Warren Sonbert Retrospective at the National Gallery of Art June 8th-9th

FILMMAKER WARREN SONBERT. SOURCE: GARTENBERG MEDIA ENTERPRISES.

WARREN SONBERT’S AMPHETAMINE (1966). SOURCE: GARTENBERG MEDIA ENTERPRISES.

A series of films by Warren Sonbert, curated and presented by GME President Jon Gartenberg, will screen at the National Gallery of Art in Washington D.C. in June as part of the museum’s annual Pride Month event We Have Always Been Here. Gartenberg adapted these Sonbert programs from the Sonbert retrospective that played at The Museum of Modern Art in May of last year. Sonbert’s Estate has previously named GME as the custodian of his legacy, and since the artist’s untimely passing, GME has worked on an extensive project to preserve, distribute, and curate career retrospectives of his films on an international basis, as well as publish original documents from the paper archive of his writings.

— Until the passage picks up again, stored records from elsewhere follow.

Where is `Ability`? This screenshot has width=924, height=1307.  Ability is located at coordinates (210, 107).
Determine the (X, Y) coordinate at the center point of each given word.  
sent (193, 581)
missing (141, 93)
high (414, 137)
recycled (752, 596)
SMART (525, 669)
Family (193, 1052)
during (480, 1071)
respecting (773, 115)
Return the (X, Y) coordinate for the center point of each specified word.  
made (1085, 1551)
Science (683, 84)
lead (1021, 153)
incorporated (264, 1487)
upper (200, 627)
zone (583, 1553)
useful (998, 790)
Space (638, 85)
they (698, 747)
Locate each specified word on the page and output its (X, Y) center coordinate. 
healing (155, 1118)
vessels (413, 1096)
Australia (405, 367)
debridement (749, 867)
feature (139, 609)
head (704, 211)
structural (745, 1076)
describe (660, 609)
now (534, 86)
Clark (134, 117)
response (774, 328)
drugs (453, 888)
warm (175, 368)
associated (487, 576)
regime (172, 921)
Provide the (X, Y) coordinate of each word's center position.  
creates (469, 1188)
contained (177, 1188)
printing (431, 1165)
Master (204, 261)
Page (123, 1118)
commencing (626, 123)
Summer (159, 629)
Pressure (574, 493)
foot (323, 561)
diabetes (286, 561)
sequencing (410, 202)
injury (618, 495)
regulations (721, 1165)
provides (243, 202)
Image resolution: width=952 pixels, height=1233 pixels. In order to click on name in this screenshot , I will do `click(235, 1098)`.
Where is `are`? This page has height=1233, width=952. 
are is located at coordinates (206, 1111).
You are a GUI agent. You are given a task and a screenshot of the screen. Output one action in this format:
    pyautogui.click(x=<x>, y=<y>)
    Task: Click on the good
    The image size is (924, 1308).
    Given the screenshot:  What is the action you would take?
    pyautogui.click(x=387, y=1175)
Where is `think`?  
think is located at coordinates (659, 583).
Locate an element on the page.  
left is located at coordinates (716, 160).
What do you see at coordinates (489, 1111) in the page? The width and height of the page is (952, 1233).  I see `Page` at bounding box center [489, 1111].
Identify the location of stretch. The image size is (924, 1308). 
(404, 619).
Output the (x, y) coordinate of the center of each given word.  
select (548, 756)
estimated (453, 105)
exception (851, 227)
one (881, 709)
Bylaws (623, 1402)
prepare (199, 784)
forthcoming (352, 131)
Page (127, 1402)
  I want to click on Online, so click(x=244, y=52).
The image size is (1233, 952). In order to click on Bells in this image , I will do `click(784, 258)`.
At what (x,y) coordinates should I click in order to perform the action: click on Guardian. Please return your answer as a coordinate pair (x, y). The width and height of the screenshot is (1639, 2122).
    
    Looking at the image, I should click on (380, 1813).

On Saturday, June 8th, at 2pm, Sonbert’s films WHERE DID OUR LOVE GO? (1966), HALL OF MIRRORS (1966), and THE TENTH LEGION (1967) will play in the program Sonbert’s Whirl Through Warhol’s World. These films showcase Sonbert’s experiences within and among the “denizens” of Andy Warhol’s Factory Scene (including Gerard Malanga and Rene Ricard) in New York in the mid-1960s, as captured by his “constantly-moving, handheld camera.” Directly following is the program Queer Identity. This lineup begins with Sonbert’s first film AMPHETAMINE (1966), co-directed with Wendy Appel, which was groundbreaking for featuring a 360-degree shot of two men embracing, a la the kiss scene in Alfred Hitchcock’s VERTIGO. The program also features later works of Sonbert’s made just prior to, and during, the AIDS epidemic. NOBLESSE OBLIGE (1981) deals with the riots in San Francisco following the murder of openly gay politician Harvey Milk, and in its visual motifs is modeled after Douglas Sirk’s TARNISHED ANGELS. SHORT FUSE (1992) is an emotive expression of Sonbert’s anger made shortly following his AIDS diagnosis, while WHIPLASH (1995/97), Sonbert’s elegiac meditation on his own mortality, was finalized after his death by his former student, filmmaker Jeff Scher. This program ends with Scher’s three-minute portrait of Sonbert, WARREN (1993), described by Gartenberg as “an intimate dialogue between friends, as well as a battle of directorial wills,” made not long after Scher learned of Sonbert’s diagnosis.

WARREN SONBERT’S THE BAD AND THE BEAUTIFUL (1966). SOURCE: GARTENBERG MEDIA ENTERPRISES.

On Sunday, June 9th, at 2pm, Sonbert’s films THE BAD AND THE BEAUTIFUL (1967) and TUXEDO THEATRE (1969) will play in the program From Mise-en-Scène to Montage, which highlights the themes of love between couples and travel, expressed via both in-camera edits and montage techniques. This program also ends with a film by Scher, POSTCARDS FROM WARREN (2015), which is a dynamic montage of many postcards Sonbert sent to Scher. Directly after, the fourth and final program Poetics emphasizes Sonbert’s polyvalent montage filmmaking practice and its influence upon the avant-garde Language poets. Sonbert’s DIVIDED LOYALTIES (1978) and A WOMAN’S TOUCH (1983, inspired by Alfred Hitchcock’s MARNIE) play alongside Abigail Child’s SURFACE NOISE (2000), which is her found footage homage to Sonbert’s cinematic style.